A stop loss is a tool that allows you to protect your trades from unexpected market movements by letting you set a predefined price at which your trade will automatically close. Therefore, if you enter a position in the market in the hope the asset will increase in value, and it actually decreases, when the asset hits your stop loss price, the trade will close to prevent further losses.

It is important to note, however, that stop losses are not a guarantee. There are occasions where the market behaves erratically and presents price gaps. If this happens, the stop loss will not be executed at the predetermined level but will be activated the next time the price reaches this level. This phenomenon is called slippage.

A good rule of thumb is to set your stop loss at a level that means you will lose no more than 2% of your trading balance for any given trade.

Once you have set your stop loss, you should never increase the loss margin. There's no point in having a safety net in place if you aren't going to use it properly.

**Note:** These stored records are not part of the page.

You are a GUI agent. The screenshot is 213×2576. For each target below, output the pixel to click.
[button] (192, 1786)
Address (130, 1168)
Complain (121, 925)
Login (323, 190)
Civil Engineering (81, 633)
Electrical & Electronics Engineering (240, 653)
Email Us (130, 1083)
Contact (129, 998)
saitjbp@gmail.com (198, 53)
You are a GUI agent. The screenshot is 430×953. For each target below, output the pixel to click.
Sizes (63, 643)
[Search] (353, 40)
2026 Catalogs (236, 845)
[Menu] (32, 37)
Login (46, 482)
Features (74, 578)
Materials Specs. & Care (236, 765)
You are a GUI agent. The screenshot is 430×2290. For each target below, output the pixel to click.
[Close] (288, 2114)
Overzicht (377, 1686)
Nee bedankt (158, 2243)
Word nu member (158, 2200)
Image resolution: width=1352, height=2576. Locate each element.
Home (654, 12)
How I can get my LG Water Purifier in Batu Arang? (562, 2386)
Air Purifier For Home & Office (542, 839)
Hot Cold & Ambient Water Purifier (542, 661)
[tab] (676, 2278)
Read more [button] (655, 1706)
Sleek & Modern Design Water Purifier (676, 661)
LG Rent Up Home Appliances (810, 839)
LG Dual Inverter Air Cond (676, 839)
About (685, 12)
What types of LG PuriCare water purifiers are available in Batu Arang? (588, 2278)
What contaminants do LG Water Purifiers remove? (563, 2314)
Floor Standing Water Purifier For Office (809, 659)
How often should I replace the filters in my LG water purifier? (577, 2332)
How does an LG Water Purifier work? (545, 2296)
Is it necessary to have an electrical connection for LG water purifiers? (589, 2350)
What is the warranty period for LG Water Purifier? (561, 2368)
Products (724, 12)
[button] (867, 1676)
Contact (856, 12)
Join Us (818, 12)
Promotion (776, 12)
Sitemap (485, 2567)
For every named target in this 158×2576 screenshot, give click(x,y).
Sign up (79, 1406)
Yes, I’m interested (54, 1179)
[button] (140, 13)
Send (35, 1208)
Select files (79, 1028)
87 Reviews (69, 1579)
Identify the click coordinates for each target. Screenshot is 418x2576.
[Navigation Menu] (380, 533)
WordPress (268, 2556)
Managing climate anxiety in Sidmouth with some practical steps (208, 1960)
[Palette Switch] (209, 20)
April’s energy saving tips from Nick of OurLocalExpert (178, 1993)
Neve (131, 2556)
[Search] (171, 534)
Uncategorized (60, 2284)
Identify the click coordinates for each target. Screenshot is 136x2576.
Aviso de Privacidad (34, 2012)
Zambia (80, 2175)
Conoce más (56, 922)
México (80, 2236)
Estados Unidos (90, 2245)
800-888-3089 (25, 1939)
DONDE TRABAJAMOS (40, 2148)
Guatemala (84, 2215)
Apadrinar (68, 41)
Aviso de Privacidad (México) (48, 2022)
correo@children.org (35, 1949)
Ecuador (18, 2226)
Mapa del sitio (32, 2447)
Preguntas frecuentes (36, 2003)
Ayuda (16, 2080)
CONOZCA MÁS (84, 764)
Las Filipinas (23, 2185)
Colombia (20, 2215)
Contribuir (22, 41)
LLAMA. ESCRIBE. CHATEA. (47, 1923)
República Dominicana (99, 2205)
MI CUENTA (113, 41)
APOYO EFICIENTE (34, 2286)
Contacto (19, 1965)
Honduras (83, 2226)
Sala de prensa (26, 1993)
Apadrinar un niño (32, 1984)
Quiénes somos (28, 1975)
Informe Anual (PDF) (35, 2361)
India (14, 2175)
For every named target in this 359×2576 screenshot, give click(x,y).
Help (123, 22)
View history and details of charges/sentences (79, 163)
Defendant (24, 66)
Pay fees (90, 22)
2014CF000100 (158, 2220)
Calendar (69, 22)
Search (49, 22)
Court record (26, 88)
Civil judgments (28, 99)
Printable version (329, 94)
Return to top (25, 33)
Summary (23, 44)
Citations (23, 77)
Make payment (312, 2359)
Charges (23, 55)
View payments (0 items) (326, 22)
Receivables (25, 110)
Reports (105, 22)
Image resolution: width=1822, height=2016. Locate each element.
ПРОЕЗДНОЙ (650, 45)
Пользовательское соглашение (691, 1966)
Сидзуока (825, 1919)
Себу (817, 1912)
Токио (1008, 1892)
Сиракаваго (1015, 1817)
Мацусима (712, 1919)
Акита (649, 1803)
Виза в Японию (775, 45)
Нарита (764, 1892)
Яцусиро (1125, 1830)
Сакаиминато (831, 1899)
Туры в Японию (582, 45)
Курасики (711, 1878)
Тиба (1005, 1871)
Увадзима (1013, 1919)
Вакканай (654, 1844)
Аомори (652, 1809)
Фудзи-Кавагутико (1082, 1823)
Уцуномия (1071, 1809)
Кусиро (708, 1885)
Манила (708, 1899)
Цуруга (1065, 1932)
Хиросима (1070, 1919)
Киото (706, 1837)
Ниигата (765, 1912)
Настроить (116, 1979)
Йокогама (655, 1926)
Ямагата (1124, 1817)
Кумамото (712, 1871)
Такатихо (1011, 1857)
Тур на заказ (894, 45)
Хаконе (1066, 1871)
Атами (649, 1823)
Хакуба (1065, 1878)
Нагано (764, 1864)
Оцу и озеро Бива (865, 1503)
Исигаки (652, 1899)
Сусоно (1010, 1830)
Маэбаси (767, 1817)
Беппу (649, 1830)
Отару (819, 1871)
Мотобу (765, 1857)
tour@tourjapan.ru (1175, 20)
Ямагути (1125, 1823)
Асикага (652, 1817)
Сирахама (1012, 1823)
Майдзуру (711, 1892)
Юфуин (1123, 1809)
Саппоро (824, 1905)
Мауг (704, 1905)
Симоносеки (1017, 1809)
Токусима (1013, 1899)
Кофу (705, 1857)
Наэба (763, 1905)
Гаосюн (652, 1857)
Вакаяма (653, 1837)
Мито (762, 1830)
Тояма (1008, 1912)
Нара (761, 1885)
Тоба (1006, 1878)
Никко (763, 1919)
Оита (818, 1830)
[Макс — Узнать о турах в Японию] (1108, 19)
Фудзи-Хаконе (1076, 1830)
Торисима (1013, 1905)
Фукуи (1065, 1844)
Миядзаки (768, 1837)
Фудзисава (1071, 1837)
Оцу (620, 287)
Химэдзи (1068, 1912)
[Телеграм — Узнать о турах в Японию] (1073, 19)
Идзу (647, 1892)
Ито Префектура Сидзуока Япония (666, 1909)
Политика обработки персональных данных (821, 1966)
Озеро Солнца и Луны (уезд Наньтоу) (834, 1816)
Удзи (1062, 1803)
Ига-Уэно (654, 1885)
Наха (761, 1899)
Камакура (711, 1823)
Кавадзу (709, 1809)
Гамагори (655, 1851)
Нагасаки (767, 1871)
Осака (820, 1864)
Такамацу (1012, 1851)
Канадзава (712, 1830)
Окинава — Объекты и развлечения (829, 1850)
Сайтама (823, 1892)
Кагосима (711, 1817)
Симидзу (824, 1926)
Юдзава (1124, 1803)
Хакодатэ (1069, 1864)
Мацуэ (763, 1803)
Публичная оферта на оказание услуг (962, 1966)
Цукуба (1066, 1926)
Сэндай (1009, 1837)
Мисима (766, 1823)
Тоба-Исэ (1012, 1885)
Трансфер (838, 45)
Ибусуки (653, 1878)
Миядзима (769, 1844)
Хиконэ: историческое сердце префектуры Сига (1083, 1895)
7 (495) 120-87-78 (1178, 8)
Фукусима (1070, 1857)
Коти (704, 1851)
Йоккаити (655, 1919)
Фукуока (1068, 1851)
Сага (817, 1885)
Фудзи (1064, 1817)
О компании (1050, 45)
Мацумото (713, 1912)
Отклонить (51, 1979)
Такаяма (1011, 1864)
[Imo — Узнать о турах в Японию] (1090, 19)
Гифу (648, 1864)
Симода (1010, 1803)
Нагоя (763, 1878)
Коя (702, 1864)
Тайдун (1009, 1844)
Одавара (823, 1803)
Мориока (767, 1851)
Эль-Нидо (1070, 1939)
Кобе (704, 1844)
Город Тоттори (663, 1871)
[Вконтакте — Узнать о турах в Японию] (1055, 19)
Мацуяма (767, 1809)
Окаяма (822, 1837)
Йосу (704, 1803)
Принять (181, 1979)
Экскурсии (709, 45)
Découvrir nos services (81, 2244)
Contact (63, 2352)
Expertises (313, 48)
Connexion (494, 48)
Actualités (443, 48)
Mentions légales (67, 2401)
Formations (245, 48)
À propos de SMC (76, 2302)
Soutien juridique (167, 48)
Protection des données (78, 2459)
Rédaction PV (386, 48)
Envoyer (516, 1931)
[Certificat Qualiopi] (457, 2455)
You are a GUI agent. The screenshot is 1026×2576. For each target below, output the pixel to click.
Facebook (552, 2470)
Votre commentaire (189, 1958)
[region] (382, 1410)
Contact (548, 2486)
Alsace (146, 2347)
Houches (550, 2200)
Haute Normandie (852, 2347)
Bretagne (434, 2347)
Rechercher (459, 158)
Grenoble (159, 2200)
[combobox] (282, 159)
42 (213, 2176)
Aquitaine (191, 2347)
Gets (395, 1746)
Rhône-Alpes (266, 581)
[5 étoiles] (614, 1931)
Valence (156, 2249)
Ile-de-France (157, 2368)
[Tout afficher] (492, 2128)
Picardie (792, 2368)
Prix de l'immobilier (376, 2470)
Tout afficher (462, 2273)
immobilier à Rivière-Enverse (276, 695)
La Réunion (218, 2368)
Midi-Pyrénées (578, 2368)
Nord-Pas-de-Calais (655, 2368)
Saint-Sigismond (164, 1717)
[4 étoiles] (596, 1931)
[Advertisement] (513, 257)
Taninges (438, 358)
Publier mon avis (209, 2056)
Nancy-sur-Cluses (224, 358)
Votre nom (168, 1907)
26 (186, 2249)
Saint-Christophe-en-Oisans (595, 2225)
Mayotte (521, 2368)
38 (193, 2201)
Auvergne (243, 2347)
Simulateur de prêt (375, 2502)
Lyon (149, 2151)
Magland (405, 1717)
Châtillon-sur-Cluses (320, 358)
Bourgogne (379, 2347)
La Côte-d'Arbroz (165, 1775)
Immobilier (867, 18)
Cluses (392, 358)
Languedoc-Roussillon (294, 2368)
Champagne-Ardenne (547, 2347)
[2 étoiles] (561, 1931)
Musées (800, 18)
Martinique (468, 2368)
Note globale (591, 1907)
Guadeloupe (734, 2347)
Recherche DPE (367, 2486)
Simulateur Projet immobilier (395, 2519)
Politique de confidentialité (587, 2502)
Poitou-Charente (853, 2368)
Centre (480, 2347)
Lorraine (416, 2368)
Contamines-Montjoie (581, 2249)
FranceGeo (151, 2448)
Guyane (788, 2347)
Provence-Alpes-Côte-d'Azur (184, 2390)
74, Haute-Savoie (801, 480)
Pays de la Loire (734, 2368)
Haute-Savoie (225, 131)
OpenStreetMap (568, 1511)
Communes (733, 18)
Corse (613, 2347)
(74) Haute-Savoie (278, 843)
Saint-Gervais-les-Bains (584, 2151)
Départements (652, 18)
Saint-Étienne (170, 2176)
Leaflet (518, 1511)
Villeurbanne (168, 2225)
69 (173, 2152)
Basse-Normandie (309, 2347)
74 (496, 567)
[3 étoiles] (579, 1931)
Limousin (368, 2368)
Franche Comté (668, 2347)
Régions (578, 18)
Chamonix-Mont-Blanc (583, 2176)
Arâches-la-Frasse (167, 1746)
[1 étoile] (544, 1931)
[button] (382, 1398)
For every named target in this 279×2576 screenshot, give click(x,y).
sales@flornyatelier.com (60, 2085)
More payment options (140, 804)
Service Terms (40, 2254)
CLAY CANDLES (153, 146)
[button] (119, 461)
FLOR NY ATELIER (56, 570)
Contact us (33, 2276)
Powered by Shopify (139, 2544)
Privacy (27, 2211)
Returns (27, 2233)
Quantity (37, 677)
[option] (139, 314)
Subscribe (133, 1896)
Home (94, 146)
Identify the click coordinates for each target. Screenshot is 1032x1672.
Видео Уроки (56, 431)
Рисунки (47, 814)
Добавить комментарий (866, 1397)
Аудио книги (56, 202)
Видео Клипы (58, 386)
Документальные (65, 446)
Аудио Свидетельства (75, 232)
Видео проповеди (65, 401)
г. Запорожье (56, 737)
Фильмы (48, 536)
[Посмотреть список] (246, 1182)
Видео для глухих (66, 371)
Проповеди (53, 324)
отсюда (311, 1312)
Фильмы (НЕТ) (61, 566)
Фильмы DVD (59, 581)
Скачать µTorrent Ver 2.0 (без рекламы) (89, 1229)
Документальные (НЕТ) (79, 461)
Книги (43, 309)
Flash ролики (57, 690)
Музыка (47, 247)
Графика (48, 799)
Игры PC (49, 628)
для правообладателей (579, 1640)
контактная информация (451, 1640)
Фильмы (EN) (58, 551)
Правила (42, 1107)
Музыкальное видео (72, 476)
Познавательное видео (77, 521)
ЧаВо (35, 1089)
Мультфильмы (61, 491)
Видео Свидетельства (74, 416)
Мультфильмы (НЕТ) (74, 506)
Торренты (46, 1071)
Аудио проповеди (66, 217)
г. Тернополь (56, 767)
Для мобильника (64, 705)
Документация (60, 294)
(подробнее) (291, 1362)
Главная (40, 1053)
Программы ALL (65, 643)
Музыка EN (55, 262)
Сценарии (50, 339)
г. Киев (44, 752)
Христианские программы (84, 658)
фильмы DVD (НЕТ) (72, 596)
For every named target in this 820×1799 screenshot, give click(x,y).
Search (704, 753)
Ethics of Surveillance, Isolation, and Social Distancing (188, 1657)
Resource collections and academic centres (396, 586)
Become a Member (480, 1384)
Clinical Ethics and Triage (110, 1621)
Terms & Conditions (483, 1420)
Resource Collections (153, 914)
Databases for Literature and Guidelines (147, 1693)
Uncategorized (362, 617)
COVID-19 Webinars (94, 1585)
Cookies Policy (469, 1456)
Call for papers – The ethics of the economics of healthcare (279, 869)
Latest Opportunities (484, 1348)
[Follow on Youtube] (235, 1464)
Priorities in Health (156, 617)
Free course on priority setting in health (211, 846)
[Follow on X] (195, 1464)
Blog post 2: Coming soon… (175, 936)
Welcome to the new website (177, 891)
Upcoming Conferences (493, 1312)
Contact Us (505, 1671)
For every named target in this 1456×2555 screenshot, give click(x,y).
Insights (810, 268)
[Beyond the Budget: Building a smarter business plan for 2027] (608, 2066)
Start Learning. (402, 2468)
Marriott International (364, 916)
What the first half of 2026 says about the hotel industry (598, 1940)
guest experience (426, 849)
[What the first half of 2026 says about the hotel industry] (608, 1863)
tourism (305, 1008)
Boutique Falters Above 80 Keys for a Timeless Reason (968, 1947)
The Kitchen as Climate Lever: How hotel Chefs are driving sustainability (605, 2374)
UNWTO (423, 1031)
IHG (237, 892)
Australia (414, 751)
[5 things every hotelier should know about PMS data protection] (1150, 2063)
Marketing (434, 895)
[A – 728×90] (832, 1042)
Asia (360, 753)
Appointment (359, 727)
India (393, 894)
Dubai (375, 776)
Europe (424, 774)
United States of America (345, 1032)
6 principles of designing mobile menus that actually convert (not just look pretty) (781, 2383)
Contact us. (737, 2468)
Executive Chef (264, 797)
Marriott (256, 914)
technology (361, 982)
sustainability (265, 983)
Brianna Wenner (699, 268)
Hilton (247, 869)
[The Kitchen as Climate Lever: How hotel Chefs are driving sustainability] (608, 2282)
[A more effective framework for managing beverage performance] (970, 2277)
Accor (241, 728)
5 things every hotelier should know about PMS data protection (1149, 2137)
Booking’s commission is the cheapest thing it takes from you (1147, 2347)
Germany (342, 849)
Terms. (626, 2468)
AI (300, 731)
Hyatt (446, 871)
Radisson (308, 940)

There are different types of stops in Forex. How you place your stop loss will depend on your personality and experience. Common types of stops include:

Equity stop
Volatility stop
Chart stop (technical analysis)
Margin stop
If you find you are always losing with a stop-loss, analyse your stops and see how many of them were actually useful. It might simply be time to adjust your levels to get better trading results.



Additionally, a protective stop can help you lock in profits before the market turns. For example, once you have opened a position and have a floating profit of $500, you can move your stop loss closer to the current price, so that if it was hit, your trade would close with some of your profit still intact. If the trade keeps going your way, you can continue trailing the stop after the price. One automated way to do this is with trailing stops.

3) Use a Take Profit to Secure Your Profits
A take profit is a very similar tool to a stop loss, however, as the name suggests, it has the opposite purpose. Whilst a stop loss is designed to automatically close trades to prevent further losses, a take profit is designed to automatically close trades once they hit a certain profit level.

By having clear expectations for each trade, not only can you set a profit target, and, therefore, a take profit, but you can also decide what an appropriate level of risk is for the trade. Most traders would aim for at least a 2:1 reward-to-risk ratio, where the expected reward is twice the risk they are willing to take on a trade.

Therefore, if you set your take profit at 40 pips above your entry price, your stop loss would be set 20 pips below the entry price (i.e. half the distance).

In short, think about what levels you are aiming for on the upside, and what level of loss is sensible to withstand on the downside. Doing so will help you to maintain your discipline in the heat of the trade. It will also encourage you to think in terms of risk versus reward.